Ultimately, this has had the effect of pushing back Kingdoms of Elyria’s mid-alpha test efforts into the third quarter, though Walsh promises that the studio’s financial woes will not see the game die out if it comes to that point. “While it would be another huge setback, and we’d again have to let go of our remote contractors, many indie games have been successfully completed with only a single developer,” he reasons. “[I]n our case, so much work has already been done on Kingdoms of Elyria from a content and design standpoint that it would just be me finishing the engineering at that point.”

Readers will note that Soulbound Studio being bad with money is regrettably par for its course: The game reportedly ran out of cash back in 2020, forcing Walsh to halt development and lay off the team. He would pivot a month later by suddenly announcing that volunteer staff were working on the game – a revelation that followed threats of legal action from Kickstarter backers. What is left of Soulbound has since been working on the standalone spinoff game Kingdoms of Elyria, which is more focused on land and city management than COE’s originally stated MMORPG design. KOE was planned to release next year, followed by COE in 2024.

That lawsuit, incidentally, is still moving forward; it also doesn’t come up anywhere in Walsh’s current quarterly address, as Walsh instead is drawing most attention to KoE development functions, which he claims is “almost entirely the things that are most important to [the game’s] community.”

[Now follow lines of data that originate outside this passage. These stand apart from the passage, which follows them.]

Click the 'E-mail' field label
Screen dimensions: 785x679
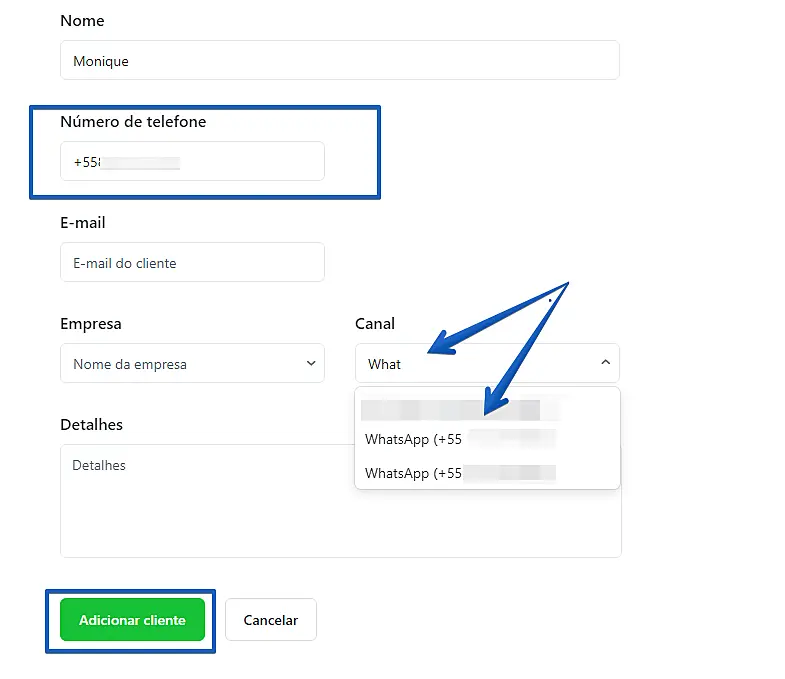point(83,223)
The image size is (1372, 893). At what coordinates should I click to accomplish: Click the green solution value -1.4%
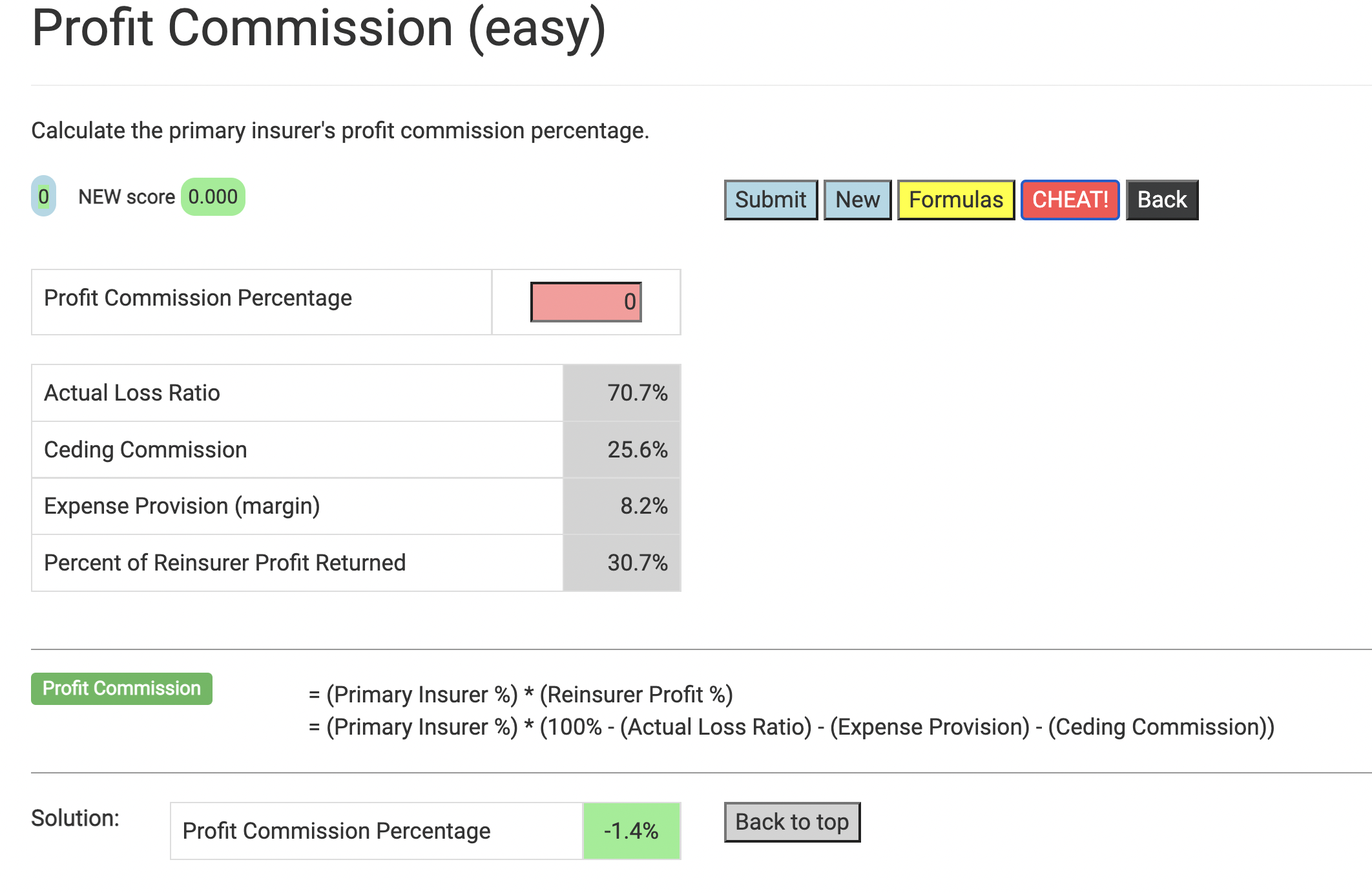631,831
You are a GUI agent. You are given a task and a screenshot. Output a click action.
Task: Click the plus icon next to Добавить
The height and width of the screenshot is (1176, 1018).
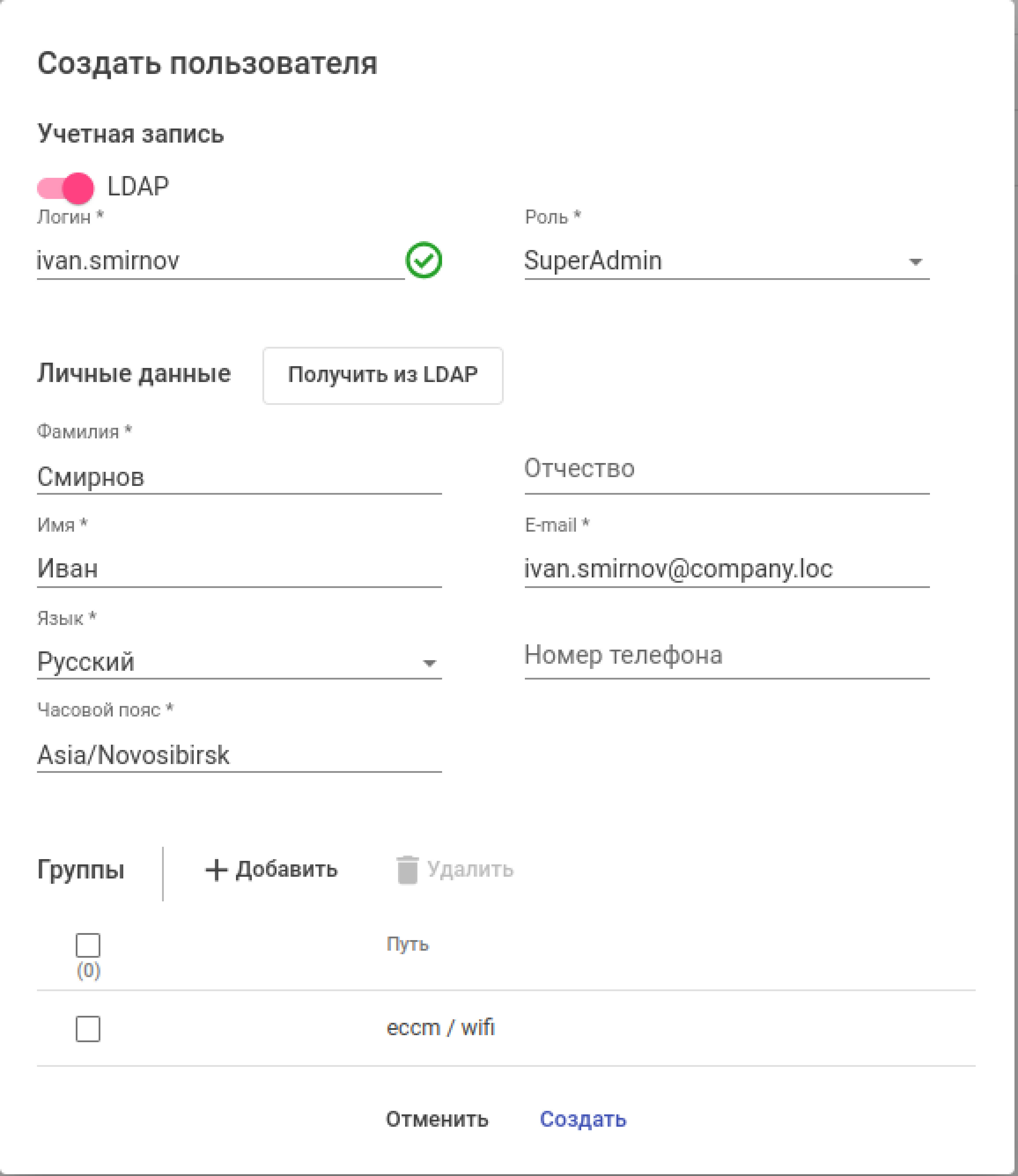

Chronicles of Elyria stunned MMO gamers in 2020 by announcing it was out of money, had laid off the devs, had closed Soulbound Studio, and had ended development on the game. Though CEO Jeromy Walsh later retracted much of that and said the game was still in production with volunteer staff, the gamers who’d backed it for $14M+ in crowdfunds pressed on with legal action. In 2021, Walsh began releasing new videos on the production he says is happening, though the focus since has been more on spinoff game Kingdoms of Elyria.